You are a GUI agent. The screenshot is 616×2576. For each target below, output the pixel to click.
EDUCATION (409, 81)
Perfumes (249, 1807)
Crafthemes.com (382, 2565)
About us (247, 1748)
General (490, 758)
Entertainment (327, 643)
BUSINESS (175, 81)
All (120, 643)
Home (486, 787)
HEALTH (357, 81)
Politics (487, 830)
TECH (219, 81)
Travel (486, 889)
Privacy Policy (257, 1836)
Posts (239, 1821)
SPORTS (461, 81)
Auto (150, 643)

...

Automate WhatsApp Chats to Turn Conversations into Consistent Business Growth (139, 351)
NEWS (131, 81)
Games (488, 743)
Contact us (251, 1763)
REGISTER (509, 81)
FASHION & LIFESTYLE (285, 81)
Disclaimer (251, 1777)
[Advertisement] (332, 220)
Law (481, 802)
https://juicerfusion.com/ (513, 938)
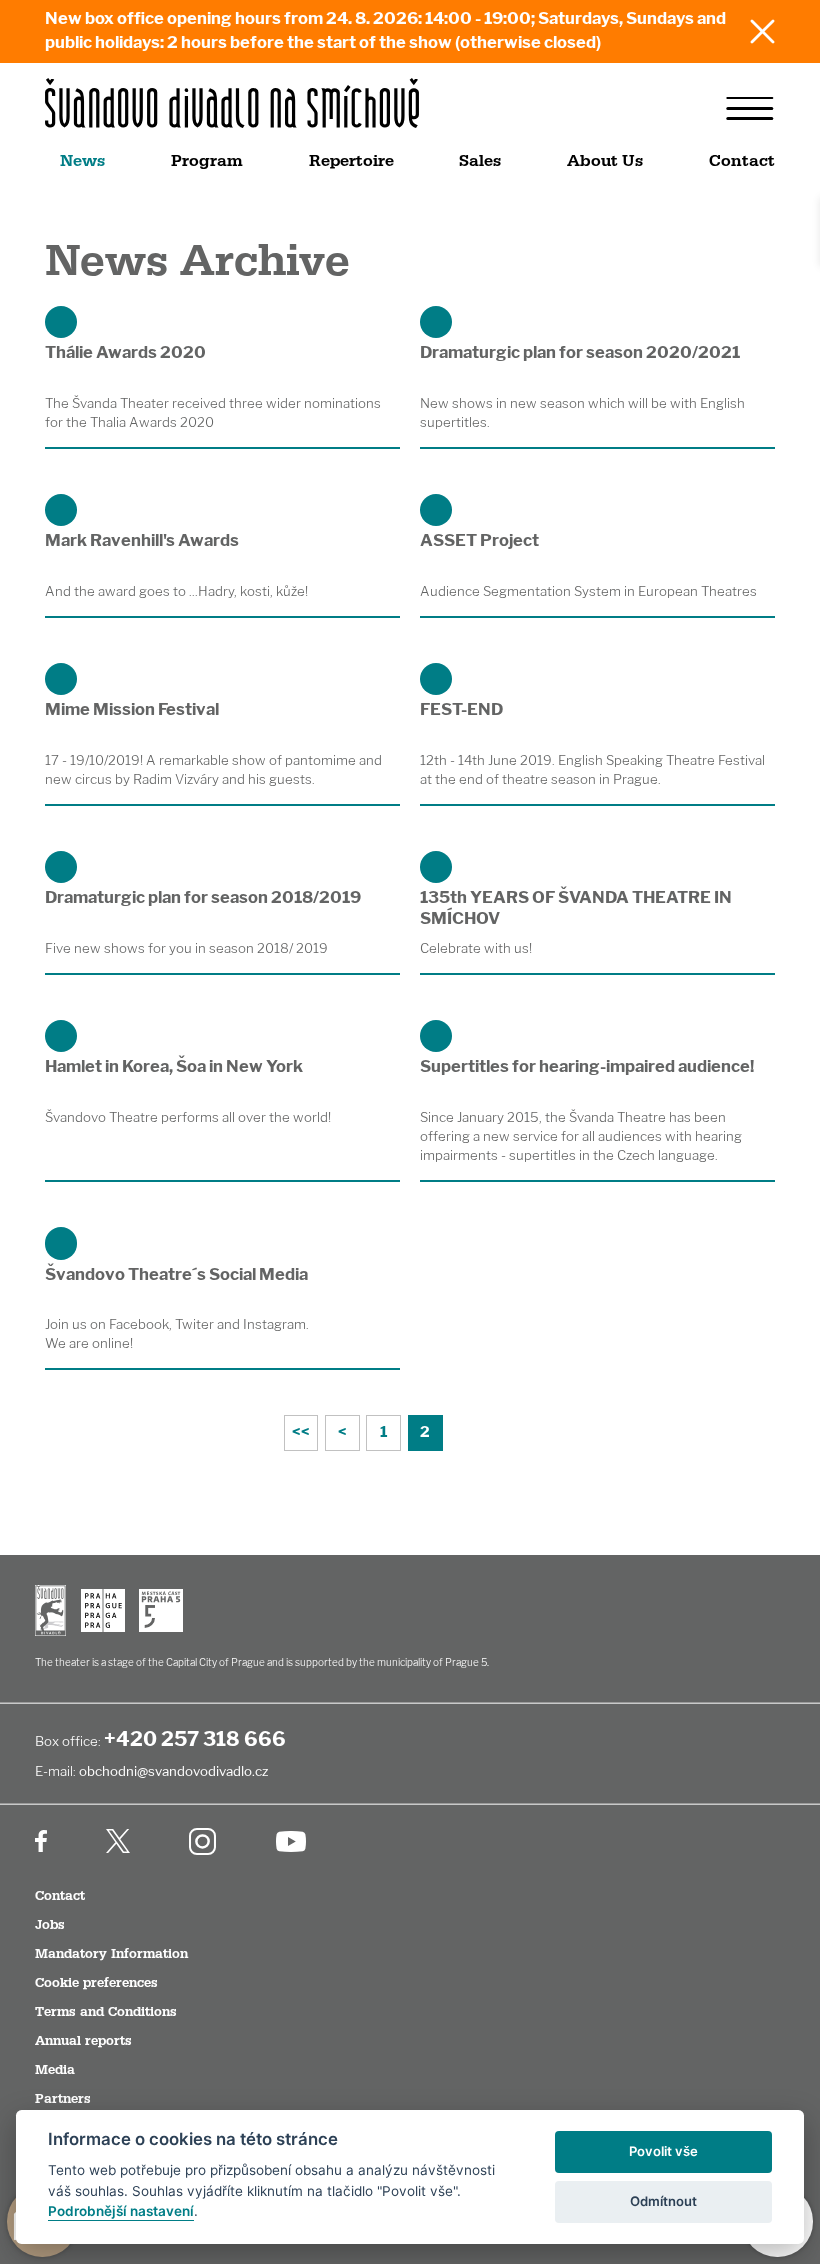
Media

* **Work request**
Copy word for word the stretch of entries above from the line that has "You are a GUI" through the line that has "Auto (150, 643)", both ends included, and nothing outside it.

* **Written response**
You are a GUI agent. The screenshot is 616×2576. For each target below, output the pixel to click.
EDUCATION (409, 81)
Perfumes (249, 1807)
Crafthemes.com (382, 2565)
About us (247, 1748)
General (490, 758)
Entertainment (327, 643)
BUSINESS (175, 81)
All (120, 643)
Home (486, 787)
HEALTH (357, 81)
Politics (487, 830)
TECH (219, 81)
Travel (486, 889)
Privacy Policy (257, 1836)
Posts (239, 1821)
SPORTS (461, 81)
Auto (150, 643)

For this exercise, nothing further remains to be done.